В-третьих, началось саудовско-иранское примирение, что, несомненно, положительно скажется на перспективах восстановления Сирии. На него нужны десятки миллиардов долларов — и если богатые арабские страны перестанут смотреть на Иран как на угрозу собственной безопасности, а на Сирию как на иранскую вотчину, то договориться о необходимых инвестициях будет куда проще.
В-четвертых, начало нормализации сирийско-турецких и саудовско-иранских отношений уменьшает значение американского военного присутствия в Сирии. Хотя Штаты и держат несколько сотен своих военнослужащих в трех сирийских провинциях (курдских и нефтеносных), их возможность влиять на ситуацию (то есть, грубо говоря, мешать собиранию Сирии под властью Асада) ослабнет в случае возобновления прямых контактов и начала переговоров о курдской проблеме между Дамаском и Анкарой.

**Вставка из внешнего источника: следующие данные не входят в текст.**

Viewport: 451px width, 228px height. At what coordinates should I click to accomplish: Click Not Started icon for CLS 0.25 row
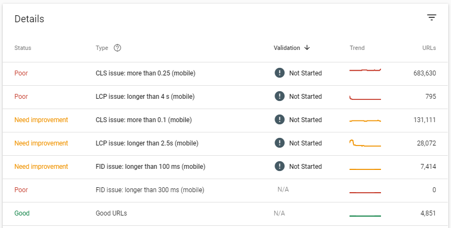[280, 73]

Сложноустроенная, многонациональная и многоконфессиональная Сирия и так жила в непростом окружении: враждебно настроенный Израиль на западе, непростые отношения с Иорданией на юге, влияние и неофициальные территориальные претензии северной соседки Турции. После начала "арабской весны" спокойствие в Сирии не могло сохраниться не столько из-за внутренних проблем, сколько из-за коллапса соседнего Ирака (спасибо американским интервентам), а в последние годы в трясину раскола и кризиса погрузился еще и соседний Ливан.

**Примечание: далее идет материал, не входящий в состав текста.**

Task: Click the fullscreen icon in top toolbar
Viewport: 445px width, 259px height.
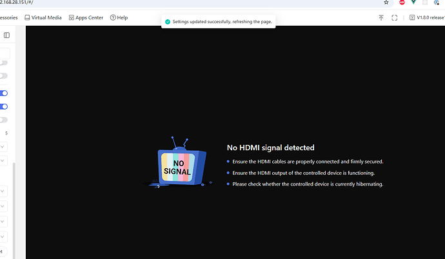Action: click(x=394, y=17)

Россия и Сирия — старые союзники, еще с 1960-х, а особенно после прихода к власти в 1970-м Хафеза Асада, отца нынешнего президента. В 2015 году мы спасли Асада: наш действительно "ограниченный контингент" снял угрозу падения Дамаска, а потом вместе с иранцами помог сирийским властям вернуть контроль над большей частью страны. Восстановление сирийской государственности и экономики, возвращение беженцев и налаживание нормальной жизни в одной из ключевых и важнейших стран арабского мира станет признаком поворота всего региона к новой жизни — и влияние России на ситуацию в Сирии, а также вокруг нее выходит далеко за рамки чисто сирийского урегулирования. Оно говорит о значимой активной роли нашей страны в Ближневосточном регионе — и именно так воспринимается всем арабским, а значит, и полуторамиллиардным исламским миром. А это стратегически не менее важно, чем наши базы в Хмеймиме и Тартусе.
Мнение автора может не совпадать с позицией редакции.